Why -- So Far -- I'm Sticking with Blogger



The Internet has the attention span of a caffeine-buzzed road-runner with diarrhea. 

I say that with a lot of affection, because the Internet is just what it is: Living in the moment (except for those nerds over at the Wayback machine) and always certain, absolutely certain, like some moronic, love-struck 14-year-old, that a Better Life TM is just around the corner. 

Today, I read about Quora and how it’s offering a blogging platform. Built-in audiences! Page vies of 30,000 plus for even timid, poopy-head writers! Come join our flock and you will achieve Level Seven of the current version of Internet Nirvana. 

Hm. 

Yes, places like Quora and WordPress and such are the big, shiny dwellings designed by Frenk Lloyd Wright, built by R. Buckminster Fuller and powered personally by some kind of massive lightning-bolt doohickey pedaled by Nikola Tesla himself. 

Blogger, by contrast, is the shabby little trailer house tucked away on the bad side of the tracks, far from the Great White Way of everything that is mod and groovy and hip and with it. 

Please. 

Yes, there may be distinct advantages to moving from this platform to another. But most of them feel like a false economy to me. A platform is a platform on the Internet. Some platforms may come accompanied with the current shininess of absolutely now newness, but then again, so did Friendster and MySpace. I’ve got a partial novel hidden somewhere on my computer in which one of the characters sets up a protest site on MySpace. Every time I read that chapter, I think, Oh, how quaint. She might as well be communicating with her fellow protesters via telegraph. So tell me again, when the new patina of nowest blogginess wears thin, will I once again be forced to replace the VHS tapes of my blog with the DVDs of the future before, once again, some jerk brings on the Big Bad Blu-Ray of Even More Now-y Nowness? 

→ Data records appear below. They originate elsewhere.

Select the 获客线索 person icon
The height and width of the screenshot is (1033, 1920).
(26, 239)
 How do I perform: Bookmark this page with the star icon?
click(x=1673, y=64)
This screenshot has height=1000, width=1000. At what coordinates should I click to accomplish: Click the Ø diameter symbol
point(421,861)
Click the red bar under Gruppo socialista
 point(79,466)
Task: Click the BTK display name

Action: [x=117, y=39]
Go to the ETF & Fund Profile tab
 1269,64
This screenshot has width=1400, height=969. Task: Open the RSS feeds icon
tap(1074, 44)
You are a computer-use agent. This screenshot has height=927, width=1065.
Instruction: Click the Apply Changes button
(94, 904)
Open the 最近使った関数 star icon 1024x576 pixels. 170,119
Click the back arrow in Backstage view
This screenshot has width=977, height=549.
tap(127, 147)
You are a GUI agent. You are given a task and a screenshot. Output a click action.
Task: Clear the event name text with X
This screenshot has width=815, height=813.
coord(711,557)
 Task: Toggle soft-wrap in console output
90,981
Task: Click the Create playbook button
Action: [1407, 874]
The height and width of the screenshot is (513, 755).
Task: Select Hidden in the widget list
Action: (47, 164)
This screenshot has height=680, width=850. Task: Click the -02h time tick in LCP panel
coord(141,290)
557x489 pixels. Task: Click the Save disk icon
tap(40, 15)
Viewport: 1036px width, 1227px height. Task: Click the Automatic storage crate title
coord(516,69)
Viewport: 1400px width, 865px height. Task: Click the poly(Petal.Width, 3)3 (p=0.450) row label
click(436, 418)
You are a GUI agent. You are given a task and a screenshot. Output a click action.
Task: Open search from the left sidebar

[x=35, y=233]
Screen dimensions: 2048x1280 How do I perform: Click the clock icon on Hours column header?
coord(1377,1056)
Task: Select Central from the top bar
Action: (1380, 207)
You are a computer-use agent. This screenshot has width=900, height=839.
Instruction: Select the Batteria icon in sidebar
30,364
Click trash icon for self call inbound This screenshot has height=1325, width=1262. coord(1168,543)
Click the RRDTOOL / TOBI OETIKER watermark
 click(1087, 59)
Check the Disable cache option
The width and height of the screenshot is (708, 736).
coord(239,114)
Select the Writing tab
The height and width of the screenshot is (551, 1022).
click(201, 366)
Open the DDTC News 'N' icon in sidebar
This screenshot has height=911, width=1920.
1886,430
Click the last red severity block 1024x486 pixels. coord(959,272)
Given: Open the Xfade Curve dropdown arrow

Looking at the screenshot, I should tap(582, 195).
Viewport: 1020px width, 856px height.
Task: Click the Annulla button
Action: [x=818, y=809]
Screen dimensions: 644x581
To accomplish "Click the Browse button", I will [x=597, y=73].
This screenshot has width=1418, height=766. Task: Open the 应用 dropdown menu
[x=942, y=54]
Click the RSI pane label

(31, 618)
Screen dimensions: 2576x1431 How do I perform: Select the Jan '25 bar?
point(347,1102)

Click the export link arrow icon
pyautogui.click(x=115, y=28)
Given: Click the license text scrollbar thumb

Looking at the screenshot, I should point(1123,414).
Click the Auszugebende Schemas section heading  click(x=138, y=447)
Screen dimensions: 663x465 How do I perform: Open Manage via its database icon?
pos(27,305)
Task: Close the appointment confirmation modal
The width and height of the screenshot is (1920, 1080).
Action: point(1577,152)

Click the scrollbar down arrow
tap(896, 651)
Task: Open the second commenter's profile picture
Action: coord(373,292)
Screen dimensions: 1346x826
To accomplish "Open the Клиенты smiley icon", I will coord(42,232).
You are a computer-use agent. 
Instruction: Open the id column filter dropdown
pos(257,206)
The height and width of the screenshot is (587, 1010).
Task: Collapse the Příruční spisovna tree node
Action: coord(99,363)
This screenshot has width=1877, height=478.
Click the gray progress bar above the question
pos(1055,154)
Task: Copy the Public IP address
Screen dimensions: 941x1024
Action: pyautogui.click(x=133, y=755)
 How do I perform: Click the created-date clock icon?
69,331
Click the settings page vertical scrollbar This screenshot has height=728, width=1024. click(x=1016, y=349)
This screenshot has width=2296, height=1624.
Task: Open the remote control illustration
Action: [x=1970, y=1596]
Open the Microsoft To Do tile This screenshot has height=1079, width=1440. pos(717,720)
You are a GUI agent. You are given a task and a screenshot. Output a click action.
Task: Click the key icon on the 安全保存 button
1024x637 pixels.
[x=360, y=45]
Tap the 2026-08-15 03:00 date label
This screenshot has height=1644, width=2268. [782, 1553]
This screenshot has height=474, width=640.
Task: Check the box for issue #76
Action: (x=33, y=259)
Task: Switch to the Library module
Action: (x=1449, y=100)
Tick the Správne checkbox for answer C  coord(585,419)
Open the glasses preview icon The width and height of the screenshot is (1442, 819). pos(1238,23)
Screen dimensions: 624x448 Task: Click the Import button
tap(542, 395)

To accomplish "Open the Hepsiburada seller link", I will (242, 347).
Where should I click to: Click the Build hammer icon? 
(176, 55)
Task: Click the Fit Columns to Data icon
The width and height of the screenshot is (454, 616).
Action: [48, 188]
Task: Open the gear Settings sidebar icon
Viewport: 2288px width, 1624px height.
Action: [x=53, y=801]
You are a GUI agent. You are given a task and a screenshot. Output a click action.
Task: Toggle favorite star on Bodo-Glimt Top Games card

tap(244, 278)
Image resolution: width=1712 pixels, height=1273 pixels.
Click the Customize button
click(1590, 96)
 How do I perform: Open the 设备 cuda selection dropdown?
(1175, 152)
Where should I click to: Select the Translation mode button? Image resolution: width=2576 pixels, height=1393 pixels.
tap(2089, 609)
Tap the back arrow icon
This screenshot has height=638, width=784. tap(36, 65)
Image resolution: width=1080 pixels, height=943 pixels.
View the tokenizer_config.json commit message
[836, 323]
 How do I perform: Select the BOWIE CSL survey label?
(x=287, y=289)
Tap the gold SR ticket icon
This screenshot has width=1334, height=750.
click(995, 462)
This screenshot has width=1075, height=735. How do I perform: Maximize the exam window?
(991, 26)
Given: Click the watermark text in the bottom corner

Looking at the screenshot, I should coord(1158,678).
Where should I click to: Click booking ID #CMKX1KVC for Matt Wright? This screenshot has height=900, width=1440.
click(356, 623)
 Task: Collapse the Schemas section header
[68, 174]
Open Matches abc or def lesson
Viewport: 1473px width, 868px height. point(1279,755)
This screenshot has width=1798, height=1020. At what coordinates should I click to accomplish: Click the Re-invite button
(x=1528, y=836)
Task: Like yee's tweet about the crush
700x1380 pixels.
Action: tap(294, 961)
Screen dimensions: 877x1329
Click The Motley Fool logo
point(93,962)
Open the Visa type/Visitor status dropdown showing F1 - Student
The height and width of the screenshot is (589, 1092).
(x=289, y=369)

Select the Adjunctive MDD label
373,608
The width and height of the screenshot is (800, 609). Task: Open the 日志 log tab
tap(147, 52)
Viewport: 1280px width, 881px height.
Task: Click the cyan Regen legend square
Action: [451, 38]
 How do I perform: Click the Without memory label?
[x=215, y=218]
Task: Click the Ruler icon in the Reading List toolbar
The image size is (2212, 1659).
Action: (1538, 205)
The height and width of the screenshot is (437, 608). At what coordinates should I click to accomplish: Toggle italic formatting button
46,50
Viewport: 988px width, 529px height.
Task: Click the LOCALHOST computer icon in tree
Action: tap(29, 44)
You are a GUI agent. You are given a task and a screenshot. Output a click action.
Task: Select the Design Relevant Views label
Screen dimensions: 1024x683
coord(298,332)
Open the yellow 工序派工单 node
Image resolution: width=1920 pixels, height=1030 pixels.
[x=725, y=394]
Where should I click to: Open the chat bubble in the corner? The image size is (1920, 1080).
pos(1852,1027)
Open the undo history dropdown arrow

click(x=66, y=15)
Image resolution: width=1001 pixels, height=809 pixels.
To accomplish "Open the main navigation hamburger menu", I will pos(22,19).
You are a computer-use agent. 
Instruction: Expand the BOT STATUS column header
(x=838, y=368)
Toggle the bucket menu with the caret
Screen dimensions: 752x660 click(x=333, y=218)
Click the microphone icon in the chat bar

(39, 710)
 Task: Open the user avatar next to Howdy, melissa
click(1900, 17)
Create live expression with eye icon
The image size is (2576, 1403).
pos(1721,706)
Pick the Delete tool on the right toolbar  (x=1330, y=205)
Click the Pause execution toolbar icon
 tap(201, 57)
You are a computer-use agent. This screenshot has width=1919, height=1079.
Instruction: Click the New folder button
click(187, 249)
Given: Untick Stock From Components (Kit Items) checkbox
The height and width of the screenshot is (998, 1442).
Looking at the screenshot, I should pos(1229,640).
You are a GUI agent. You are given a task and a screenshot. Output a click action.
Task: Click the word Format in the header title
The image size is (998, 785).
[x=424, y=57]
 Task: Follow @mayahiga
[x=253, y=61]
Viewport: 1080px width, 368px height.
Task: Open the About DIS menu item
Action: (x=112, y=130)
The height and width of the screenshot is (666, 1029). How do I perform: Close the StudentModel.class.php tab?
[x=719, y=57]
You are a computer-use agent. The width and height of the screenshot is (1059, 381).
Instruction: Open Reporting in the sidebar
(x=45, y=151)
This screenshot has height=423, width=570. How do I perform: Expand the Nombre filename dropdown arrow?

I have moved on, Internet-wise, of course. Back in my college days, I did have a hand-crafted personal website that the university tolerated on their servers (thanks, Wayback). I have not done much HTML since then (and I really should get back to it, but between working full-time, teaching part-time and writing part-time, I just don’t have the time any more) but I have been around.